11/15/2021
Dr. Rowe is an accomplished OT practitioner, researcher, and Assistant Professor at Georgia State University. As a practitioner, she has worked in a number of settings including acute care, rehabilitation, outpatient, and home health, focusing on clients with neurological deficits such as brain injury. Additionally, she has worked in stroke research and practiced at the Shepherd Center in Atlanta, Georgia, in the Acquired Brain Injury unit. Dr. Rowe has done extensive research in neurorehabilitation interventions after stroke, specifically regarding motor recovery of the hemiparetic upper extremity. She has received numerous grants and awards for her research, and her work includes 25 publications, including her dissertation “Task Oriented Training and Evaluation at Home (TOTE Home)”.
Dr. Rowe is also the recipient of the Cleon C. Arrington Research Initiation Grant (RIG) Program Award for Georgia State University. The RIG award recognizes new scholarly, research initiatives that will result in external grants to continue that line of research. This campus-wide competition is held each fiscal year, and Dr. Rowe receives this award for her research in action observation (AO), an emerging intervention in stroke rehabilitation that is used to improve function in a weakened arm and hand.

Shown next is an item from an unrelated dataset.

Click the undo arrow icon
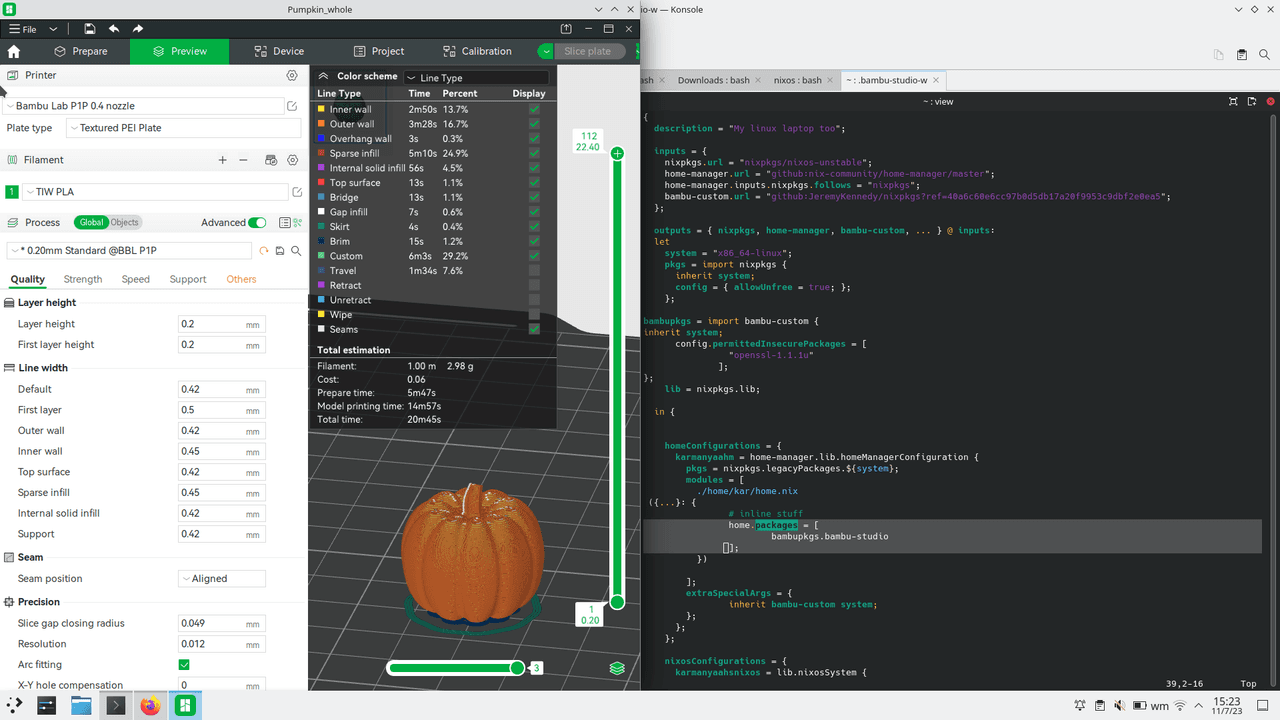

Additionally, Dr. Rowe will be collaborating on an NIH R21 grant, “Addressing socioeconomic disparities in post-stroke disability through the development of an accessible, new tool” with Claire Honeycutt, a bioengineering professor at Arizona State University and Pam Rogers Bosch, Associate Professor of Physical Therapy at Northern Arizona University to research Startle Adjuvant Rehabilitation Therapy (START) as a co-PI. START is a tele-enabled, low-cost treatment to improve upper-extremity therapy outcomes in individuals with stroke – in particular individuals with severe-to-moderate stroke.